- Sen. Sherrod Brown has sent letters to stablecoin issuers and crypto exchanges requesting information on how they are protecting consumers and investors.
- Tether in response to the press release issued by Sen. Brown Tether has assured that they would be working with lawmakers to improve the industry.
The recent surge of the crypto market value has called for the need to protect investors through designed regulations. With the majority of the concerns focussing on the highly volatile assets, stablecoins like Tether (USDT) that hold the value and stability of another financial asset have not been spared. In a recent report by the President’s Working Group on Financial Markets, stablecoin was said to pose a huge risk to investors as the unregulated assets are a threat to market integrity and investors’ protection.
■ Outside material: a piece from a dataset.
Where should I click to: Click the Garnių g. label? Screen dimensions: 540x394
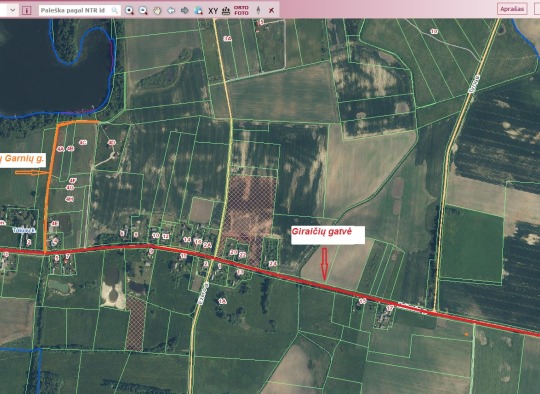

The report highlights that stablecoins may lead to “possible fraud and misconduct in digital asset trading, including market manipulation, insider trading, and front running, as well as a lack of trading or price transparency.”
In response to the concerns highlighted in the report, Sen. Sherrod Brown, Chair of the U.S. Senate Committee on Banking, Housing, and Urban has sent letters to stablecoin issuers and crypto exchanges requesting information on how they are protecting consumers and investors.
Read More: Senate Banking Committee wants crypto exchanges to table a detailed report on stablecoins
A copy of the letter was sent to Gemini, Paxos, Coinbase, Tetter, Circle, Binance.US, and TrustToken.
Sen. Brown wrote in the letter to Circle:
I have significant concerns with the non-standardized terms applicable to redemption of particular stablecoins, how those terms differ from traditional assets, and how those terms may not be consistent across digital asset trading platforms.
Tether ready to collaborate to meet investors protection standard
Tether in response to the press release issued by Sen. Brown has assured that they would be working with lawmakers to improve the industry.
We appreciate the interest from lawmakers in the function, purpose, and security of all stablecoins across the cryptocurrency ecosystem. We have been and are pleased to work with policymakers around the world on these important issues.
It is critical that we work collaboratively to build this industry. As pioneers of blockchain technology and leaders in transparency and innovation, Tether is dedicated making sure our customers are properly protected and have the tools they need to succeed. 2/3
— Tether (@Tether_to) November 25, 2021
In early October, the Securities and Exchange Commission (SEC) issued a subpoena of which Circle, the issuer of USD Coin (USDC) pledged to fully cooperate with the regulators. Circle has also hinted that to meet the required accountability standard, it will be working to become more transparent.
Authorities at G20 have also called for the regulation of stablecoins before they are approved for use. Not just that, it was also said the Central Bank Digital Currencies (CBDCs) must be implemented before global stablecoin use.
Recently, the tech probe launched by the Consumer Financial Protection Bureau (CFPB) included stablecoins. According to Rohit Chopra, the director, stablecoins issued by a big tech firm could see a fast and widespread adoption when it leverages its large user base. SEC Chair Gary Gensler also referred to stablecoins as “Poker Chips” after it was reported that SEC has decided to crack down on the market.
Regulators are primarily concerned about the asset backing of stablecoins though it is said to be pegged in the value to the US Dollar. However, the popular stablecoins are actually backed by commercial paper like Tether and US Treasury debt like USD Coin.